Task directions:
The answer must consist of every line from the entries below that contains the word "panel".
--- The input Enclosed Below ---
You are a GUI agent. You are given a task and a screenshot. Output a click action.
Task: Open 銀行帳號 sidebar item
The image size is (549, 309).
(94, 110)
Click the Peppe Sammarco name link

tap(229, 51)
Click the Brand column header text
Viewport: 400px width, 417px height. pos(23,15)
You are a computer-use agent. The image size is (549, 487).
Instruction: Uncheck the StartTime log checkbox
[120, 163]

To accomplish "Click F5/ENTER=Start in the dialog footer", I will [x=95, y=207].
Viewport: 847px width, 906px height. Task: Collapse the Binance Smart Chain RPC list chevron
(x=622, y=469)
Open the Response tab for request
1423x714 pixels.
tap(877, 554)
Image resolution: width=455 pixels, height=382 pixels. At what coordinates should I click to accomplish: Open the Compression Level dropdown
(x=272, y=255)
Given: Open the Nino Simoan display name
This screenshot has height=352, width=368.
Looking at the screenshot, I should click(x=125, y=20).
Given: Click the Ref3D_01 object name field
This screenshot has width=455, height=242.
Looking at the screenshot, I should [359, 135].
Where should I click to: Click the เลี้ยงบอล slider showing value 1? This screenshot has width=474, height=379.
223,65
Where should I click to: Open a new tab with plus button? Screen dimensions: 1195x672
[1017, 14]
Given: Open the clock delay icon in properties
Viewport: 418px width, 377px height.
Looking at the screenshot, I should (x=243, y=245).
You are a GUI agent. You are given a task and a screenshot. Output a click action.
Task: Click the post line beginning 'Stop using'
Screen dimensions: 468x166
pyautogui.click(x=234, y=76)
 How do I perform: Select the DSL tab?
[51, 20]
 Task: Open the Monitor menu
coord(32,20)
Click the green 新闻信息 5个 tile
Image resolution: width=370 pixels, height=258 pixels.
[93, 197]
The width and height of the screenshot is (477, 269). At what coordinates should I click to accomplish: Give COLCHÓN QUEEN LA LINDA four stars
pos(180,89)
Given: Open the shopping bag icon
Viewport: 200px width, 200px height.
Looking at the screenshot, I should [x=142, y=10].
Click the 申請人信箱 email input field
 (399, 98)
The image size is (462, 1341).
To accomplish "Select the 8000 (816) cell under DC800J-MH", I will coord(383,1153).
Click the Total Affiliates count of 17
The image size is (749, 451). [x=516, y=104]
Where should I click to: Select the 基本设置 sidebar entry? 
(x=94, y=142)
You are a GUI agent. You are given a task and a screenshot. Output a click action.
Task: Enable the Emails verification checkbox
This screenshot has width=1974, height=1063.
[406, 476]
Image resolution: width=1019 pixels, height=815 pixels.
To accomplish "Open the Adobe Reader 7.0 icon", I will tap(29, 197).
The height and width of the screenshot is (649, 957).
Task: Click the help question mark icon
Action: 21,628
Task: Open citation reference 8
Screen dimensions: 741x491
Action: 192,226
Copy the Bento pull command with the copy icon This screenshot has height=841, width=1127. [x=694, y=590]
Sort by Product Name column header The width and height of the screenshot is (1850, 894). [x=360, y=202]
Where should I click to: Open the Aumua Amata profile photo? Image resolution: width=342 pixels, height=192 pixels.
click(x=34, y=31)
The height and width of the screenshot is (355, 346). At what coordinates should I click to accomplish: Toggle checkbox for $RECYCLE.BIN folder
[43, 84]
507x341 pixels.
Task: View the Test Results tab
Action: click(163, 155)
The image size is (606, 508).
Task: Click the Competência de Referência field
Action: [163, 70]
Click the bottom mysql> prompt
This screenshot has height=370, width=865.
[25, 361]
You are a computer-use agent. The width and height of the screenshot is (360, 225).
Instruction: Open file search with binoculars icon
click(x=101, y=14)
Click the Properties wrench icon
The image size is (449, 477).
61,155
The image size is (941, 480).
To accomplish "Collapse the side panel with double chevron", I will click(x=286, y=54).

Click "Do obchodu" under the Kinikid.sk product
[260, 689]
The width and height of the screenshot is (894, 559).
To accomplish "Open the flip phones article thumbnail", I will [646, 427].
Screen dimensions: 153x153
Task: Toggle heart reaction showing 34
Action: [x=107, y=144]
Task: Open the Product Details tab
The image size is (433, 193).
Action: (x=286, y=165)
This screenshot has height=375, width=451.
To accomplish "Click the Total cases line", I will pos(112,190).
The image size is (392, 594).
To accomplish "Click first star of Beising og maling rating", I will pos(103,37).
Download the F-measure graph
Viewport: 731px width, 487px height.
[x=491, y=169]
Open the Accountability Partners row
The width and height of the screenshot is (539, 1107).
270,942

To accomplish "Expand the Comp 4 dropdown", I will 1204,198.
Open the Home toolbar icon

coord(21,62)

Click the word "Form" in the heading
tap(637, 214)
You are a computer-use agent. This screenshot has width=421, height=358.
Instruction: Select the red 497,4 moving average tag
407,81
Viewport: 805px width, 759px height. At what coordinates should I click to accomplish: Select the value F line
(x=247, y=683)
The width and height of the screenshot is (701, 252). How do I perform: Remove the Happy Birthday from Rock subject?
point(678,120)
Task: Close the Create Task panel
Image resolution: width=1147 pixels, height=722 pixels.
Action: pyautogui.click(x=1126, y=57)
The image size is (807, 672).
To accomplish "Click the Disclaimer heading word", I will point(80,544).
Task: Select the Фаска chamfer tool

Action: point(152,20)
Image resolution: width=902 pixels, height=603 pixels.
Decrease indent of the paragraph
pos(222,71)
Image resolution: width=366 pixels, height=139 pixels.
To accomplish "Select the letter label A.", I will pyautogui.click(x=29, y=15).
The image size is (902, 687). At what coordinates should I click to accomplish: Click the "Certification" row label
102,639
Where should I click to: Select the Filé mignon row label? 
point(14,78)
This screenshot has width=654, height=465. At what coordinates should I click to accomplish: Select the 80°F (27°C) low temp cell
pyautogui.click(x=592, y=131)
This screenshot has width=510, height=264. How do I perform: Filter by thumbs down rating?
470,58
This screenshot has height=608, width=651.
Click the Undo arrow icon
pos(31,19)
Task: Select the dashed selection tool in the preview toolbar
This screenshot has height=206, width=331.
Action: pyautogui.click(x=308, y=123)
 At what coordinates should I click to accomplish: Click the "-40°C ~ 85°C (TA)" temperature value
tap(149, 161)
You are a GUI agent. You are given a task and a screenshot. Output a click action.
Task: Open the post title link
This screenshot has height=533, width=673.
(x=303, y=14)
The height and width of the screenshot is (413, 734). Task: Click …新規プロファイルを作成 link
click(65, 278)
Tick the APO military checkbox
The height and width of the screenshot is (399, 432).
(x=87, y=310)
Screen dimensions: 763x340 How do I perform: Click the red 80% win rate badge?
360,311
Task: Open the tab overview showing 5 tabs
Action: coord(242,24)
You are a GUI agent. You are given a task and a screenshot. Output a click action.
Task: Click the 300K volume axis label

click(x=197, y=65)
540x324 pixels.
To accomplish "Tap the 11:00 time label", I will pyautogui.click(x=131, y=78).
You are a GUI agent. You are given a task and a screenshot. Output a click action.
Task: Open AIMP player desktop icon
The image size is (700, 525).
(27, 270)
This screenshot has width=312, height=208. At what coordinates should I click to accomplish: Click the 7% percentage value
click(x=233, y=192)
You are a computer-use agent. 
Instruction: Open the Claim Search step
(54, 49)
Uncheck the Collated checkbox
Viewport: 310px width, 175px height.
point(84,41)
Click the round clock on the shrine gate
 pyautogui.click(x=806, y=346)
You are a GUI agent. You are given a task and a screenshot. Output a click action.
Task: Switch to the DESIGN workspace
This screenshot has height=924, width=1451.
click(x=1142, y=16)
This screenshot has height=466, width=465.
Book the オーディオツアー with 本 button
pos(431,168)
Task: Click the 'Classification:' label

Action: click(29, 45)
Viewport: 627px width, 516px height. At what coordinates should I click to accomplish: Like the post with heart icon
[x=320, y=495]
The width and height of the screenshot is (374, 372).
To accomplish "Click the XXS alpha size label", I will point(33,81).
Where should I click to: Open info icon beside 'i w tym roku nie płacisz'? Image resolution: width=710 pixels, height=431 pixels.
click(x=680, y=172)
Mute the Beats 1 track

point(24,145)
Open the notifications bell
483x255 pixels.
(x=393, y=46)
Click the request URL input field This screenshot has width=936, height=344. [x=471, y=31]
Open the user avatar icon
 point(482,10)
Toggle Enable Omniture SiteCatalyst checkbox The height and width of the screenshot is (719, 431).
--- End of Enclosed The input ---
Output:
To accomplish "Collapse the side panel with double chevron", I will click(x=286, y=54).
Task: Close the Create Task panel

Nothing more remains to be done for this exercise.